Dans les circonstances de l’espèce, compte tenu de la situation provisoire et précaire dans laquelle M. A... est maintenu du fait de l’absence d’exécution intégrale de l’ordonnance en cause, il y a lieu de modifier le dispositif de l’ordonnance n°2509114 du 22 septembre 2025 en enjoignant à la préfète de l’Isère de réexaminer la demande de titre de séjour du requérant et de prendre une décision explicite, dans un délai de quinze jours à compter de la notification de la présente ordonnance, sous astreinte de 100 euros par jour de retard.

Sur les frais de procès :

Dans les circonstances de l'espèce, il y a lieu de condamner l’Etat à verser à M. A... une somme de 700 euros au titre de l’article L.761-1 du code de justice administrative.



O R D O N N E


Article 1er :
Il est enjoint à la préfète de l’Isère de réexaminer la demande de titre de séjour de M. A... et de prendre une décision explicite, dans un délai de quinze jours à compter de la notification de la présente ordonnance et d’assortir cette mesure d’une astreinte de 100 euros par jour de retard.

Article 2 :
L’Etat versera à M. A... une somme de 700 euros au titre de l'article L. 761-1 du code de justice administrative.

Article 3 :
La présente ordonnance sera notifiée à M. B... A..., à Me Bazin et au ministre de l’intérieur.
Copie en sera adressée à la préfète de l’Isère.

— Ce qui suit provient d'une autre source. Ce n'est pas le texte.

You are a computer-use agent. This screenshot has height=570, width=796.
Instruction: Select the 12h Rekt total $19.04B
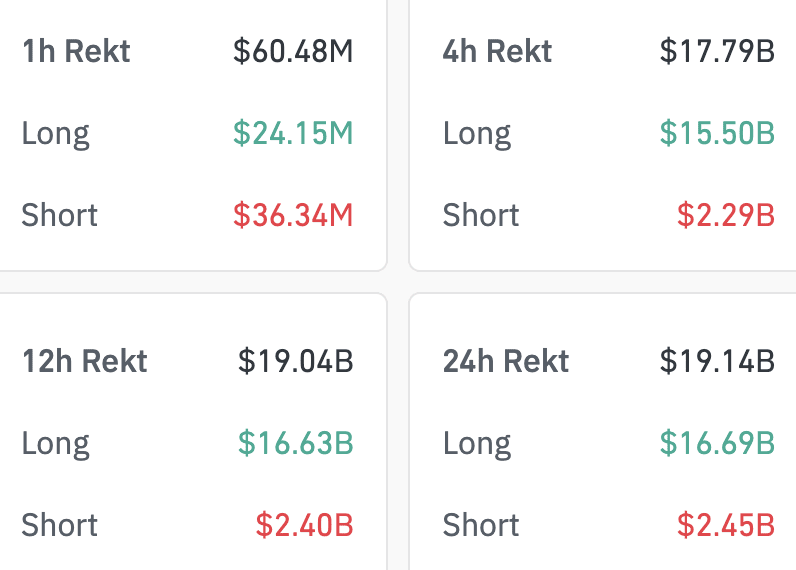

Fait à Grenoble, le 10 novembre 2025.






La juge des référés,

A. Bedelet
La greffière,

A. Alonso-Belmonte



La République mande et ordonne au ministre de l’intérieur en ce qui le concerne ou à tous commissaires de justice à ce requis en ce qui concerne les voies de droit commun, contre les parties privées, de pourvoir à l'exécution de la présente décision.